An der Schnittstelle zwischen kommerziellen und künstlerischen Anwendungen der Elektroakustik liegt das Feld der multimedialen Präsentationen, beispielsweise im Museumsbereich. Hier kommt der Elektroakustik oft die Aufgabe zu, die räumlich-visuellen Eindrücke mit räumlich-akustischen Eindrücken zu ergänzen und/oder zu verstärken – auch in diesem Bereich ist der «Raumklang» ein zentrales Thema.

Mit Antischall gegen Lärm

In Zukunft wird sich die Elektroakustik, etwas ironischerweise, eher mit der Vernichtung von Schall als mit dessen Erzeugung befassen. Unter «Antischall» wird meist die Auslöschung von störendem Schall durch gezielt eingesetzten «negativ gepolten» Schall zusammengefasst. Störender Schall kann unhörbar gemacht werden, indem am Standort des Zuhörers mit einem Lautsprecher ein Schallsignal erzeugt wird, das die gleichen physikalischen Eigenschaften (Lautstärke, Frequenzspektrum) hat wie dasjenige, das ausgelöscht werden soll, aber die umgekehrte Polarität aufweist – d. h. um 180° phasenverschoben ist (destruktive Interferenz). Das Erzeugen eines derartigen «spiegelbildlichen» Schallsignals ist anspruchsvoll. In der Praxis gelingt es relativ gut, wenn sich die zuhörende Person mit dem den Antischall erzeugenden elektroakustischen System in einer definierten und unveränderlichen akustischen/räumlichen Umgebung befindet. Diese Situation besteht etwa bei einem Kopfhörer. Bei den seit einigen Jahren auf dem Markt erhältlichen «Noise Cancelling Headphones» befinden sich aussen am Hörer Mikrofone, die den störenden Schall aufnehmen. Dieser wird durch eine Elektronik im Hörer «umgepolt» und über die Kopfhörermembranen abgestrahlt. So löschen sich am Ohr des Zuhörers der direkt einfallende Störschall und der durch den Kopfhörer erzeugte «Antischall» praktisch vollständig aus.
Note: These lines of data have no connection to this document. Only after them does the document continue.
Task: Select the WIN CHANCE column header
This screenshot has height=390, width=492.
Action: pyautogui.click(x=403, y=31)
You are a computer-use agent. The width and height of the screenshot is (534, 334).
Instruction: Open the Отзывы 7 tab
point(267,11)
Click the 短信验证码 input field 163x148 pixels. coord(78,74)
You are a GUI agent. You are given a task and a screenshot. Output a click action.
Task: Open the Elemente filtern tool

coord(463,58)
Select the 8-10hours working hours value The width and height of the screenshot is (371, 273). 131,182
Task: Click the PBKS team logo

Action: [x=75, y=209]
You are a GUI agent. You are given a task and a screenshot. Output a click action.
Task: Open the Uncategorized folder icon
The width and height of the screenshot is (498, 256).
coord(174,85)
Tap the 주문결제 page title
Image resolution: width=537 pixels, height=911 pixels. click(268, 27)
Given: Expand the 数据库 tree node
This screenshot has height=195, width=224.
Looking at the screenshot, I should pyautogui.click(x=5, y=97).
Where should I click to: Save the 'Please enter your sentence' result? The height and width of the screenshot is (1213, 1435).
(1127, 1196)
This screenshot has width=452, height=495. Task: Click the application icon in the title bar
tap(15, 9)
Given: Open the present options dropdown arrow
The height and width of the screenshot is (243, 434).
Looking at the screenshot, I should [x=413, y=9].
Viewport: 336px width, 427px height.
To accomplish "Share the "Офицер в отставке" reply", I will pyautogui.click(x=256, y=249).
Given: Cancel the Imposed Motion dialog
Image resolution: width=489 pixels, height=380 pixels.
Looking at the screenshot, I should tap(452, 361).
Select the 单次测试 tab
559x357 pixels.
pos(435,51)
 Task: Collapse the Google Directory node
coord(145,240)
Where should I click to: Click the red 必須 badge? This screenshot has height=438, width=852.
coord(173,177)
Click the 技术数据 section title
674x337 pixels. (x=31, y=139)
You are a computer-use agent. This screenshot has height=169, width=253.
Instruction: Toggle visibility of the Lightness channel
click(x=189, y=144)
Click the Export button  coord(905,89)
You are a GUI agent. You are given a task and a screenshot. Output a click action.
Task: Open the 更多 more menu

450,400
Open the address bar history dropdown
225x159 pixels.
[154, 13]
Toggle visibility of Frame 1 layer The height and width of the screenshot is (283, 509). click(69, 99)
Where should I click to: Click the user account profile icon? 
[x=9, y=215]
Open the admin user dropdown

Das theoretische Prinzip des Antischalls funktioniert im Fall von «Noise Cancelling»-Kopfhörern, weil sich die räumlichen Bezüge zwischen dem Ohr des Zuhörers und der den Antischall erzeugenden Schallquelle nicht ändern und weil die Abtastung des Störschalls praktisch am gleichen Ort erfolgt wie dessen Auslöschung. Mit fest installierten Mikrofonen und Lautsprechern störenden Lärm in einem Raum zu eliminieren, in dem sich mehrere Personen an verschiedenen, wechselnden Positionen befinden, ist hingegen ein fast unlösbares Problem. Das Antischallfeld kann prinzipiell nur für einen bestimmten Punkt im Raum erzeugt werden – im besten Fall würde eine einzige Person an einem fixierten Platz von der Lärmreduktion profitieren. Für Räume, in denen sich Personen relativ unbeweglich aufhalten, wie beispielsweise Fahrerkabinen von Baumaschinen, sind Antischall-Systeme denkbar und teilweise auch kommerziell erhältlich.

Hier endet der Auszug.